The company planned to sell the Aquada as the ultimate toy for the super-rich. But the project hit a fatal snag. The huge American market, where it was expected to be a massive hit, was effectively closed off to them. The US road safety regulations and the marine safety regulations were so contradictory that it was impossible for one vehicle to meet both. The Aquada, for all its genius, was a commercial dead end.

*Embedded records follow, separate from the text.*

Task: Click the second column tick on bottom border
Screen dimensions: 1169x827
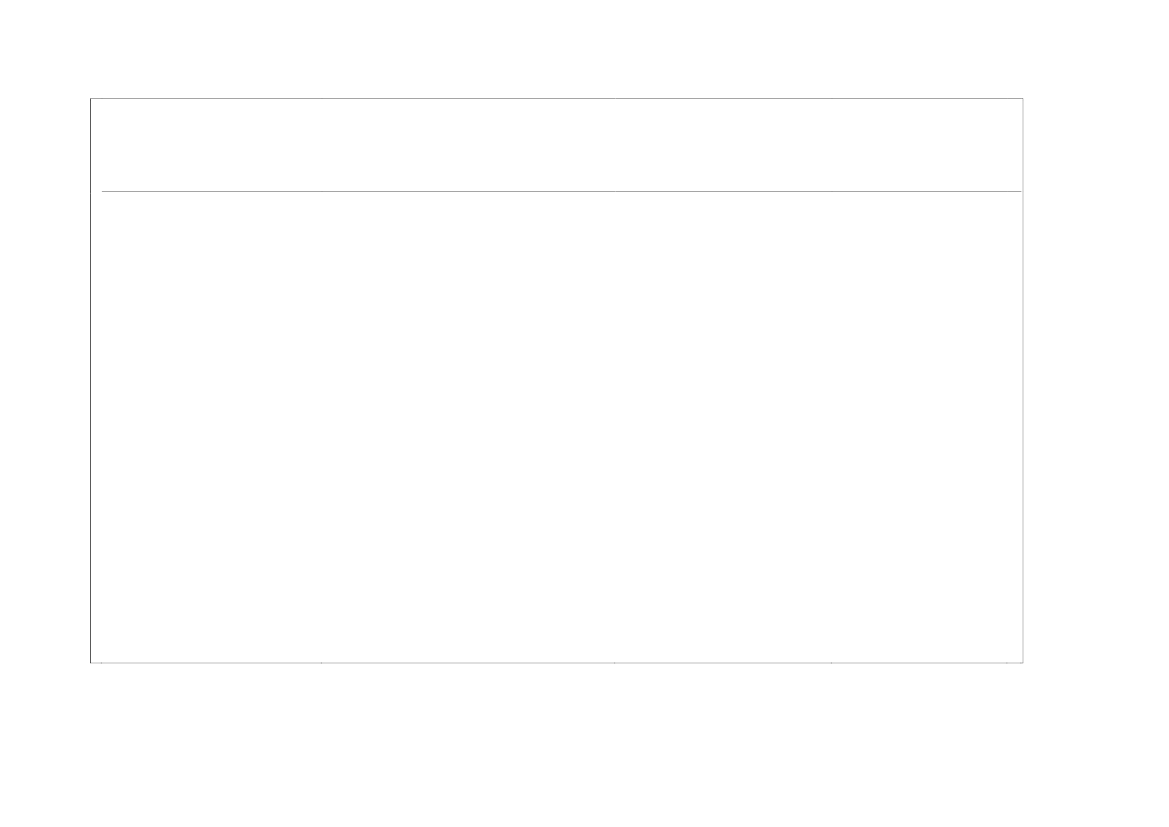Action: tap(321, 662)

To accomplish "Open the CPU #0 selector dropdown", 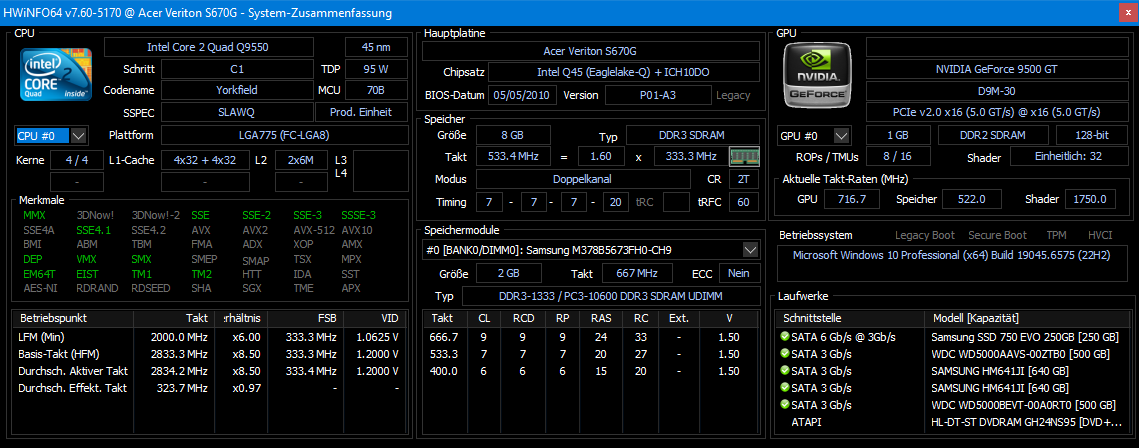I will (79, 135).
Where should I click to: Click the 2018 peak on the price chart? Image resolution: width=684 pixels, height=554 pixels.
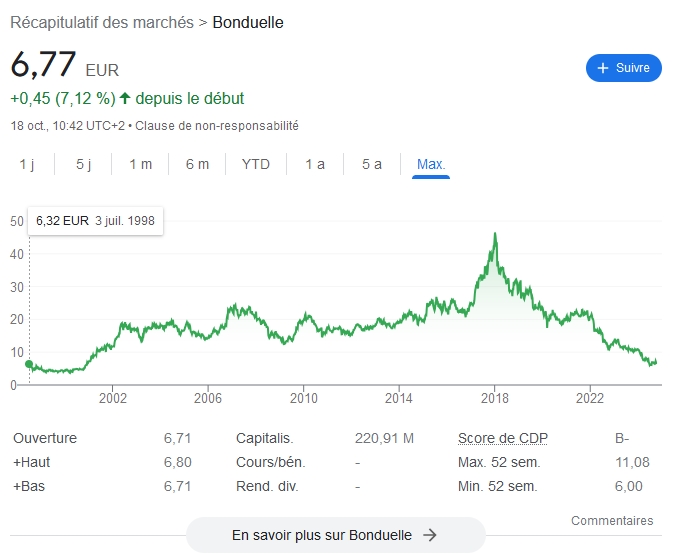[495, 234]
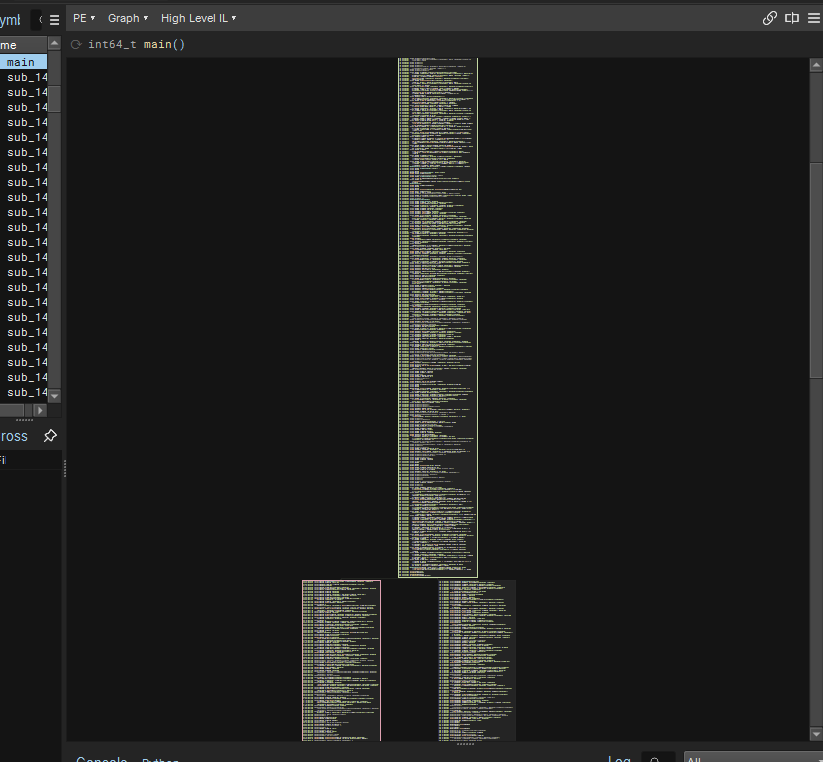Open the PE binary view dropdown
The width and height of the screenshot is (823, 762).
[x=84, y=18]
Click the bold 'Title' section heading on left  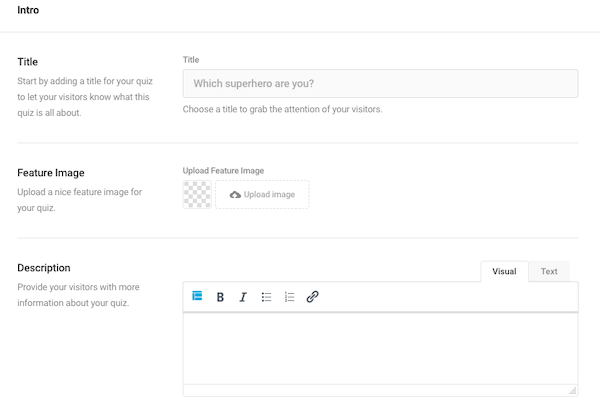[28, 61]
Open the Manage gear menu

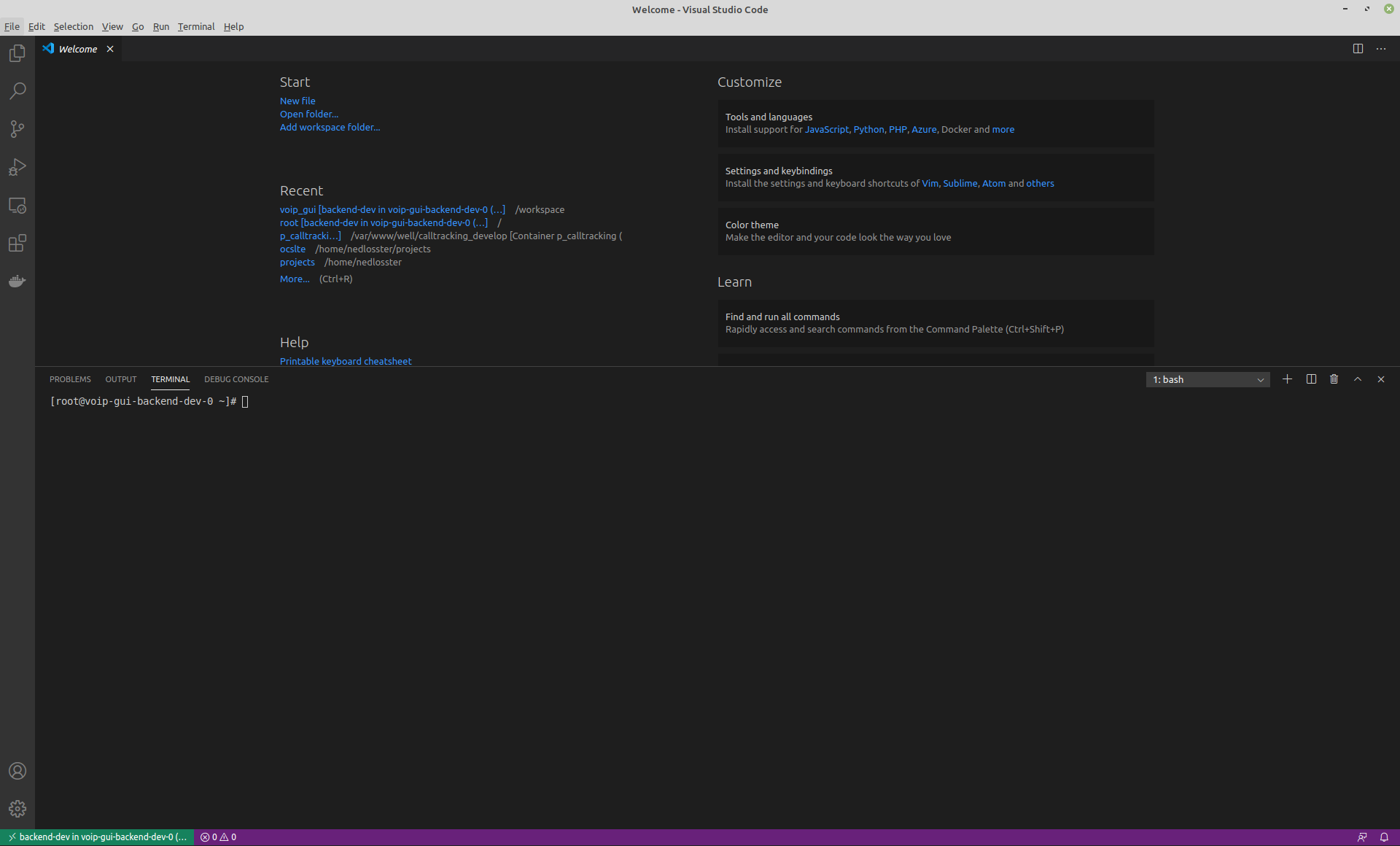[x=18, y=808]
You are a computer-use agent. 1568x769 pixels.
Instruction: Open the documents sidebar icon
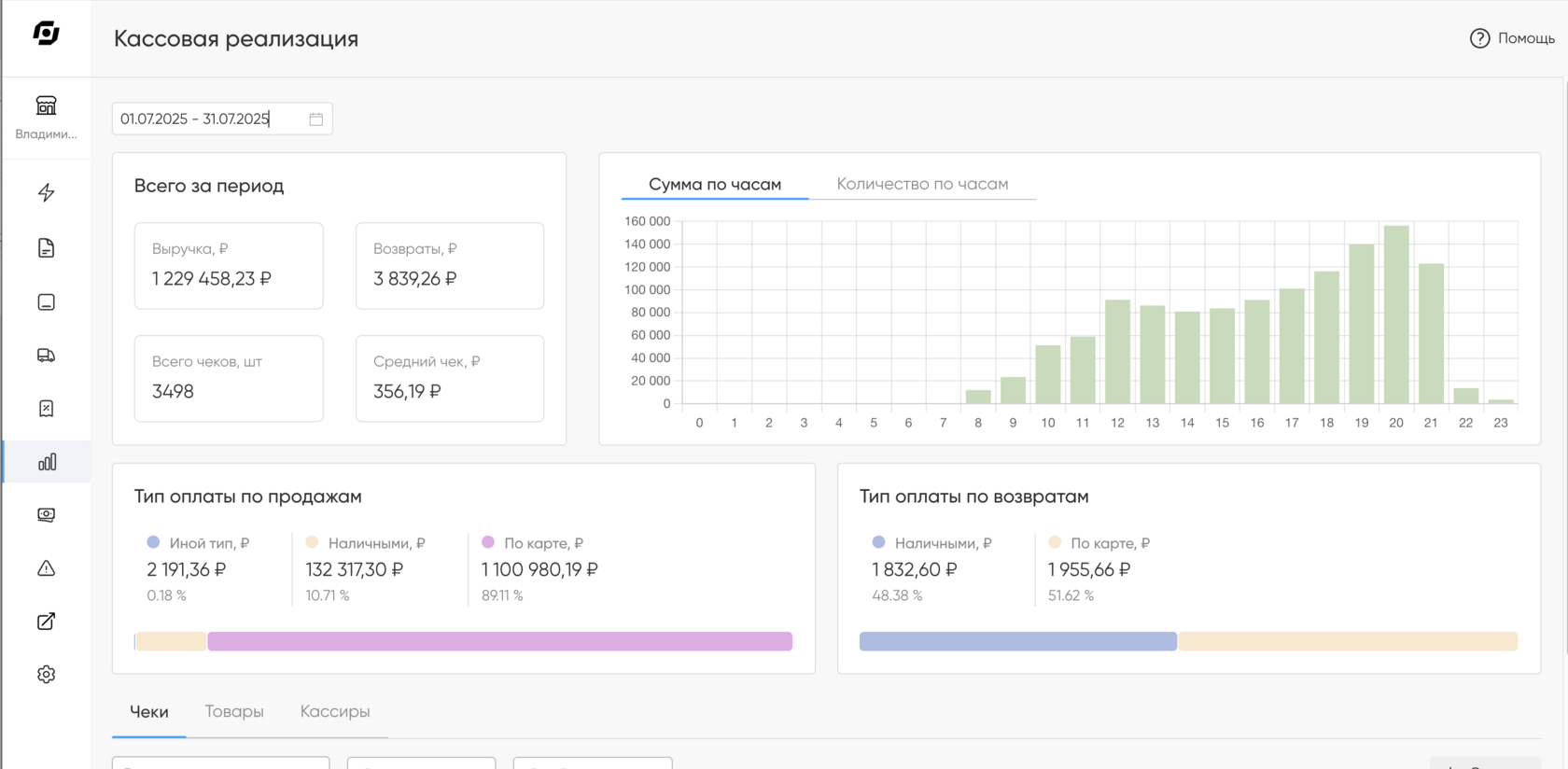[x=46, y=248]
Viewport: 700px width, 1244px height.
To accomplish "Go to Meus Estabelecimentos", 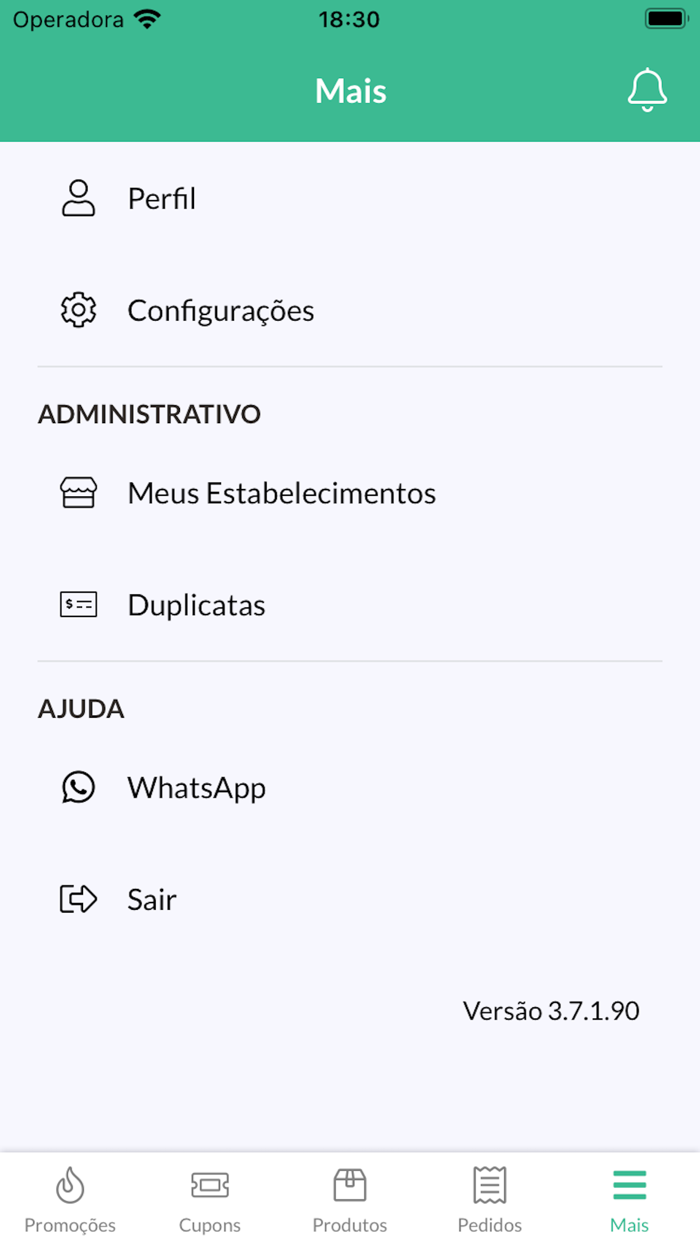I will pyautogui.click(x=282, y=493).
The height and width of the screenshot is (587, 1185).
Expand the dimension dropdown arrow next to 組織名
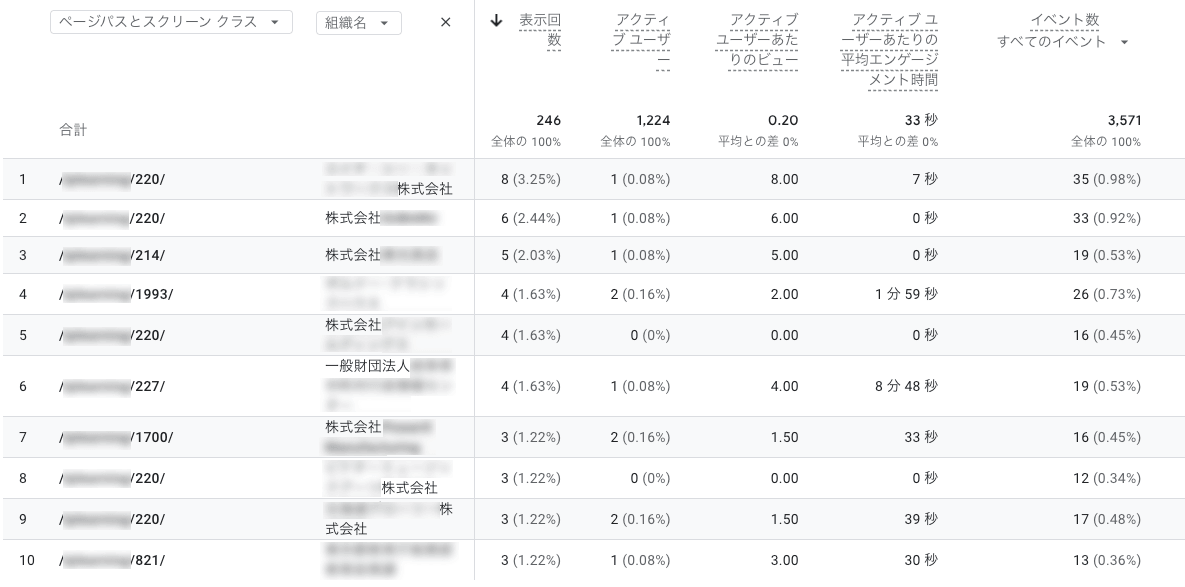point(389,21)
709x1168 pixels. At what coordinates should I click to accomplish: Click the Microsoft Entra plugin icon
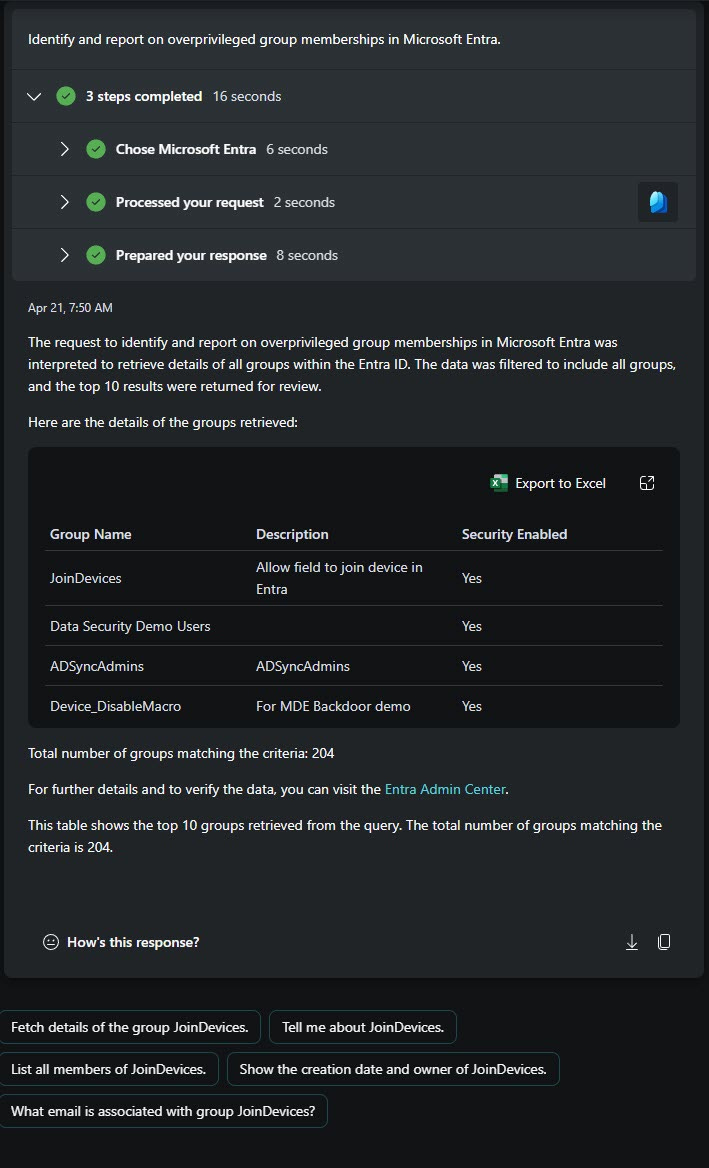point(658,202)
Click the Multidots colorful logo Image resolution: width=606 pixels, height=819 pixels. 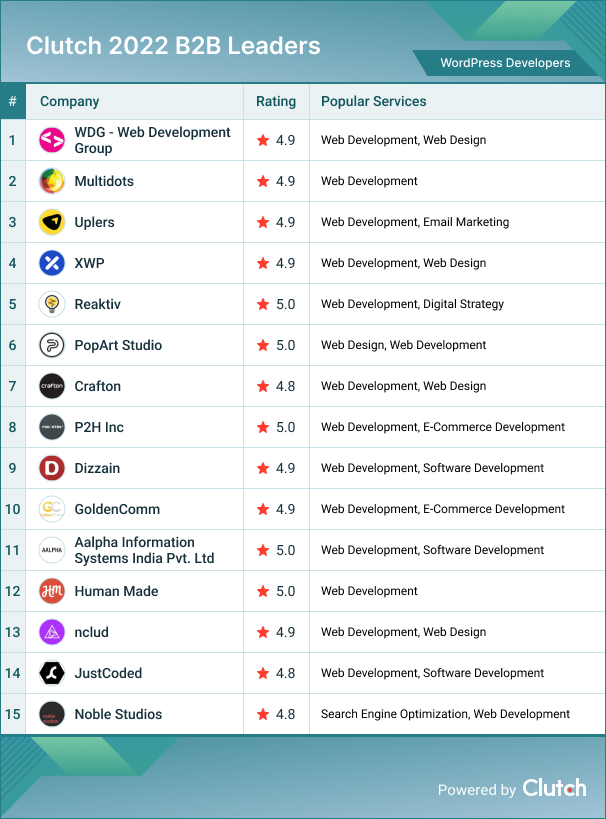click(x=52, y=181)
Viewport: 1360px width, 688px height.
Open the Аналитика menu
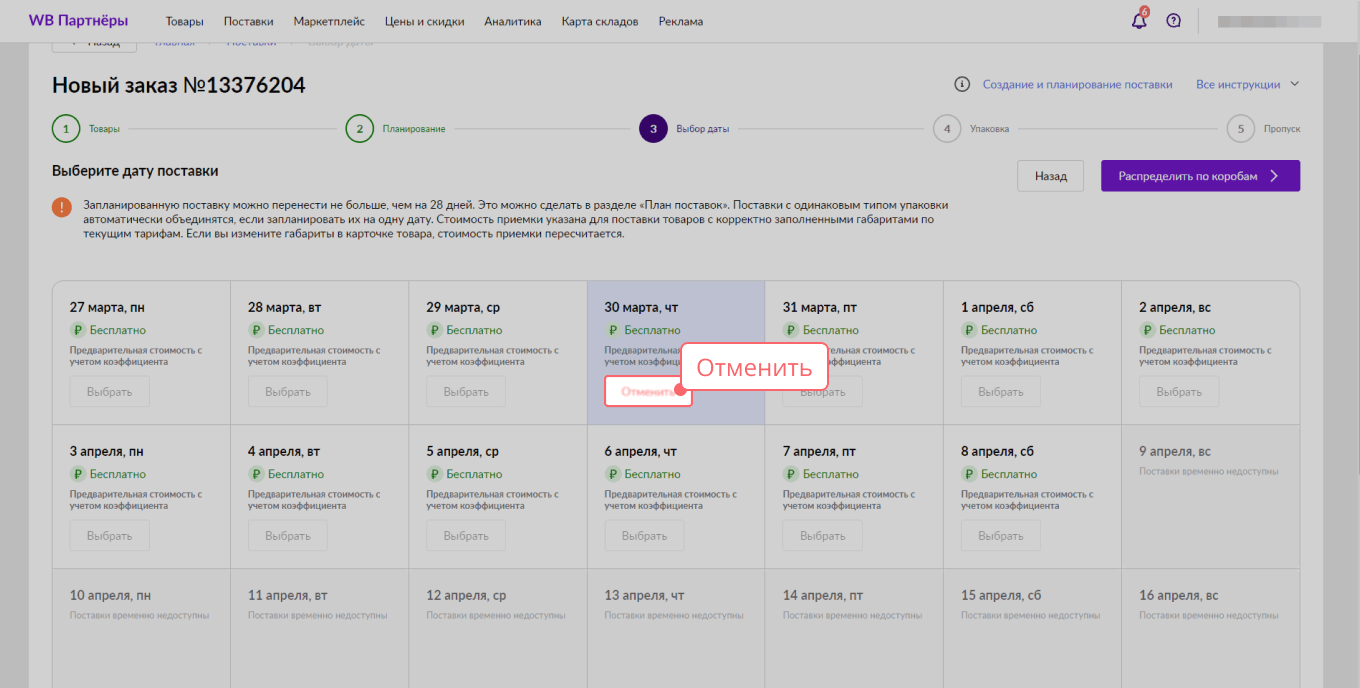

Quadskis and Other Mad Ideas
Undeterred by the failure of the Aquada to become a sales hit, Gibbs simply channelled its engineering obsession into other, equally mad amphibious vehicles. If a three-seater sports car was too niche, what about an amphibious quad bike? The result was the Quadski, a machine that could tear up a muddy track and then instantly transform into a jet ski. It was a brilliant, ridiculous, and fantastically fun solution to another problem nobody actually had.
This was followed by the Humdinga, a giant, amphibious 4x4, and the Phibian, an enormous amphibious truck. Gibbs had cornered the market in high-speed amphibious technology. They became the world's leading experts in a field that most of the mainstream motor industry was too sensible to even think about.
The Dream That Refuses to Die
Gibbs is not a company you will see in your local high street. Their products are sold to a tiny number of very wealthy individuals, emergency services, and military clients who have a genuine need to drive into a lake without stopping. It has never become a mass-market manufacturer, and it has probably spent far more money on research and development than it has ever made back in sales.
But that was never really the point. The story of Gibbs is a glorious testament to the power of a single, obsessive idea. It's a story of relentless problem-solving and brilliant, out-of-the-box engineering. They took a concept that had been a joke for a century - the amphibious car - and, through sheer force of will and a mountain of cash, they made it work. And for that, they deserve a place high on the list of Britain's most gloriously eccentric and wonderful automotive innovators.